§ **Data for the task**
-- -- --

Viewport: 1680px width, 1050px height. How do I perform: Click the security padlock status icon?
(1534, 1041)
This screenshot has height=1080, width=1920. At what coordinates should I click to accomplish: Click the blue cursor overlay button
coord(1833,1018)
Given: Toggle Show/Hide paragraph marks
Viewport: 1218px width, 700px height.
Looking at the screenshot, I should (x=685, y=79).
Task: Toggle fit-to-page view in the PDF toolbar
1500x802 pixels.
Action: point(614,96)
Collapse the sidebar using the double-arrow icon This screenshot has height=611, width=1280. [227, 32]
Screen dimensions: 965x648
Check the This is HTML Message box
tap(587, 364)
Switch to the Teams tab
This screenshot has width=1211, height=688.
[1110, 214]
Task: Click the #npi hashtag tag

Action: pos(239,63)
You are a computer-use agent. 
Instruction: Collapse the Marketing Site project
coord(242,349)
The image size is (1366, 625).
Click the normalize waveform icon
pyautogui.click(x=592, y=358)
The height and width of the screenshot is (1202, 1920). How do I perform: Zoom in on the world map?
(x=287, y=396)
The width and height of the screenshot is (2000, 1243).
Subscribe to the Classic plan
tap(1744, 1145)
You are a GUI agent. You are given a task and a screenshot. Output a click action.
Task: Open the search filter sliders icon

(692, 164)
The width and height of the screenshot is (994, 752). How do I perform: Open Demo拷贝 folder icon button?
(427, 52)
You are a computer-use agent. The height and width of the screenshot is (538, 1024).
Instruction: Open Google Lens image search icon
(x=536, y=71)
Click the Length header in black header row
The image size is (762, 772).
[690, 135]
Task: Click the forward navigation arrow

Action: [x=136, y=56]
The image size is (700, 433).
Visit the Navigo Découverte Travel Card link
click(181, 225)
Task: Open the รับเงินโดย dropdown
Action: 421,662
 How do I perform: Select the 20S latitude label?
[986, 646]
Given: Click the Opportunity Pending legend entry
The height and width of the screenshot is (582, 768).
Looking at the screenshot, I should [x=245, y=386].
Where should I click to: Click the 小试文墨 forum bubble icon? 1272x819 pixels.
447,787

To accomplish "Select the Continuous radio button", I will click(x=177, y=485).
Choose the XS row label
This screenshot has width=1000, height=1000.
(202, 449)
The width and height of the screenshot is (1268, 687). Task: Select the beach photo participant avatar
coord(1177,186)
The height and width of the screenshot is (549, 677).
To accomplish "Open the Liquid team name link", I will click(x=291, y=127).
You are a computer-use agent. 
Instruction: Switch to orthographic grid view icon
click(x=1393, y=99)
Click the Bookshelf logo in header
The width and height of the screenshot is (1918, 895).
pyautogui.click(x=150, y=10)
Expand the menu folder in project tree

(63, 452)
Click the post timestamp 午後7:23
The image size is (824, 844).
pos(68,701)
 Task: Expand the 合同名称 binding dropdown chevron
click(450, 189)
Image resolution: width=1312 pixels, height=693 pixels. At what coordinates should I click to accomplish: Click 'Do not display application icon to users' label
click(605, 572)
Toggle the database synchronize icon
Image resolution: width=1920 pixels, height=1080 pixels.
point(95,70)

-- -- --

§ **What needs to be done**
From the opening line of the data above, please print each line as written up to and including the line that contains "Given: Toggle Show/Hide paragraph marks", and nothing more.

§ **Task solution**
Viewport: 1680px width, 1050px height. How do I perform: Click the security padlock status icon?
(1534, 1041)
This screenshot has height=1080, width=1920. At what coordinates should I click to accomplish: Click the blue cursor overlay button
coord(1833,1018)
Given: Toggle Show/Hide paragraph marks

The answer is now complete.